KMAG - Khurana Magnetic Field Model (Saturn, 2012)

Introduction

KMAG is a global magnetic field of the Saturn’s field (Khurana et al., 2006, updated in 2012) that includes modules that specify:

• the internal spherical harmonic field,
• the ring current and the magnetotail current system,
• the field from the radial current system which reinforces corotation on the outflowing plasma,
• the shielding fields from an axially symmetric but hinged magnetopause and
• the interconnection magnetic field from the solar wind IMF.

The current sheet field is based on models of disk-shaped current sheets by Tsyganenko and Peredo (1994). The tilt, and hinging of the current sheet is based on the general deformation technique of Tsyganenko (1998, 2002a, 2002b). The shielding fields are derived using a model of the magnetopause by Arridge et al. (2006) constructed from magnetopause crossings observed by both Cassini and Voyager. Saturn’s internal field uses magnetic moments derived from the Cassini Saturn Orbital Insertion (SOI) measurements (Dougherty, 2005). KMAG is based on a previous Euler-potential model of Jupter's magnetospheric field (Khurana, 1997).

This python package is a wrapper for the Fortran KMAG code included in the src directory, compiled using the f2py package.

Installation

Requirements

Make sure your system has Fortran installed to successfully compile the source code:

• Linux: apt install gfortran
• Mac: brew install gcc

To install the package, simply run the following command in the main directory of the package:

pip install .

Tested on Ubuntu 11.2.0 (Python 3.10.4, gcc 11.2.0, numpy 1.23.0) and macOS 13.0 (Python 3.9.10, Homebrew GCC 11.3.0, numpy 1.23.0).

Usage

The main function that computes the magnetic field strength is called kmag(). It requires the following parameters to be passed through:

import kmag
rlt,brm,btm,bpm = kmag.kmag(time,epoch,r,theta,phi,by_imf,bz_imf,dp)

where

• time (real) - a double precision variable denoting number of seconds from an epoch
• epoch (string) - a five letter character which can be either ctime, etime or J2000
• r, theta, phi (real) - position of the field in a right-handed System III coordinate system (theta and phi are in radians)
• by_imf, bz_imf (real) - Y and Z component of the interplanetary magnetic field in right-handed KSM coordinate system
• rlt (real) - local time
• brm, btm, bpm (real) - model magnetic field in a spherical System III coordinate system (in nT)

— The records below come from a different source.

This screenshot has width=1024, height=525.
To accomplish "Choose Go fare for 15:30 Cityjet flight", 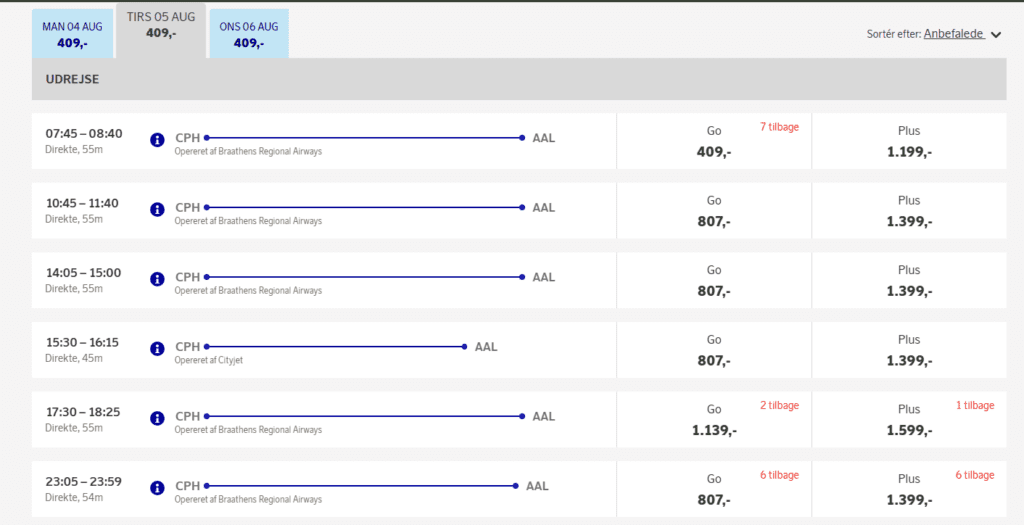I will click(x=714, y=350).
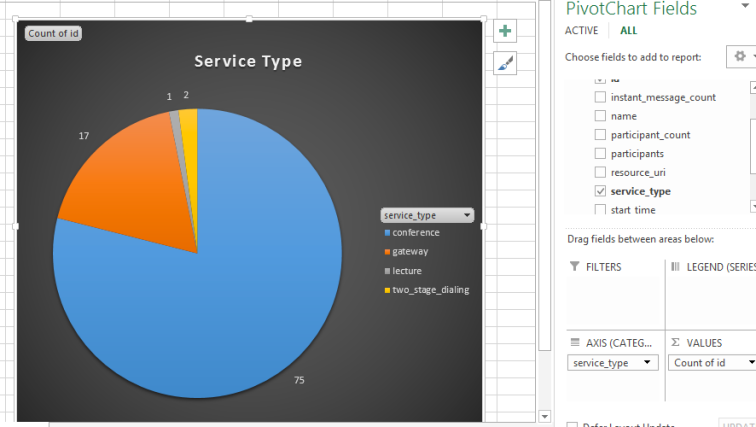Open the service_type filter dropdown on chart
The image size is (756, 427).
465,215
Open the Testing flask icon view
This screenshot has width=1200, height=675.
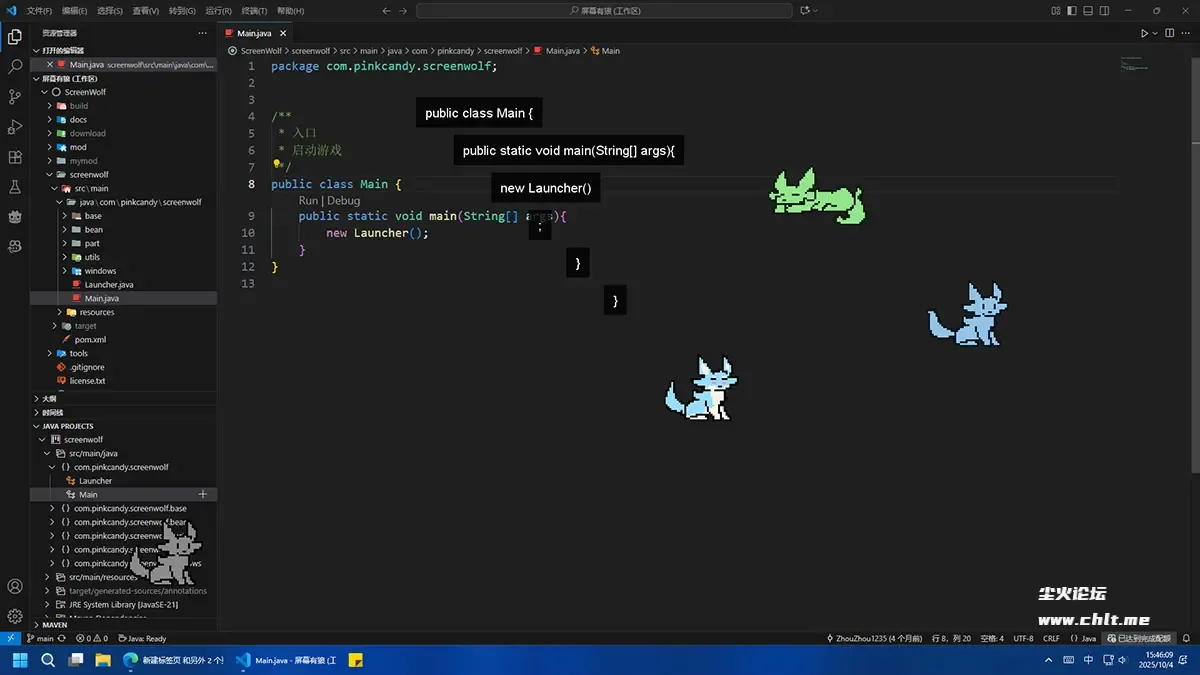click(x=15, y=187)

The supported coordinate systems are:

• S3C System III Cartesian (right-handed)
• KSO Kronian-Sun-Orbital
• DIP Dipole (cartesian)
• KSM Kronian-Sun-Magnetic (same as KSO)

Example

See the example code given in test/test.py for an example of how to use the model. Run it with a shell command:

python test/test.py

The code will check if the model is working correctly and print the magnetic field for a selected reference position (R = [10,0,0] RS in DIP).

References:

• Arridge, C. S., Achilleos, N., Dougherty, M. K., Khurana, K. K., & Russell, C. T. (2006). Modeling the size and shape of Saturn’s magnetopause with variable dynamic pressure. Journal of Geophysical Research, 111(A11), A11227. https://doi.org/10.1029/2005JA011574

• Dougherty, M. K. (2005). Cassini magnetometer observations during Saturn orbit insertion. Science, 307(5713), 1266–1270. https://doi.org/10.1126/science.1106098

• Khurana, K. K., Arridge, C. S., Schwarzl, H., & Dougherty, M. K. (2006). A model of Saturn’s magnetospheric field based on latest Cassini observations. In AGU Spring Meeting Abstracts (Vol. 2007, pp. P44A-01).

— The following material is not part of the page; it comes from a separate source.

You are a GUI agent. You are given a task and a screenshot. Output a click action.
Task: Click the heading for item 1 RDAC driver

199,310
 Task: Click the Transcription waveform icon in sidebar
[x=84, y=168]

• Khurana, Krishan K. (1997). Euler potential models of Jupiter’s magnetospheric field. Journal of Geophysical Research: Space Physics, 102(A6), 11295–11306. https://doi.org/10.1029/97JA00563

• Tsyganenko, N. A. (1998). Modeling of twisted/warped magnetospheric configurations using the general deformation method. Journal of Geophysical Research: Space Physics, 103(A10), 23551–23563. https://doi.org/10.1029/98JA02292

• Tsyganenko, N. A. (2002a). A model of the near magnetosphere with a dawn-dusk asymmetry 1. Mathematical structure. Journal of Geophysical Research: Space Physics, 107(A8), SMP 12-1-SMP 12-15. https://doi.org/10.1029/2001JA000219

• Tsyganenko, N. A. (2002b). A model of the near magnetosphere with a dawn-dusk asymmetry 2. Parameterization and fitting to observations. Journal of Geophysical Research: Space Physics, 107(A8), SMP 10-1-SMP 10-17. https://doi.org/10.1029/2001JA000220

• Tsyganenko, N. A., & Peredo, M. (1994). Analytical models of the magnetic field of disk-shaped current sheets. Journal of Geophysical Research, 99(A1), 199. https://doi.org/10.1029/93JA02768

License

MIT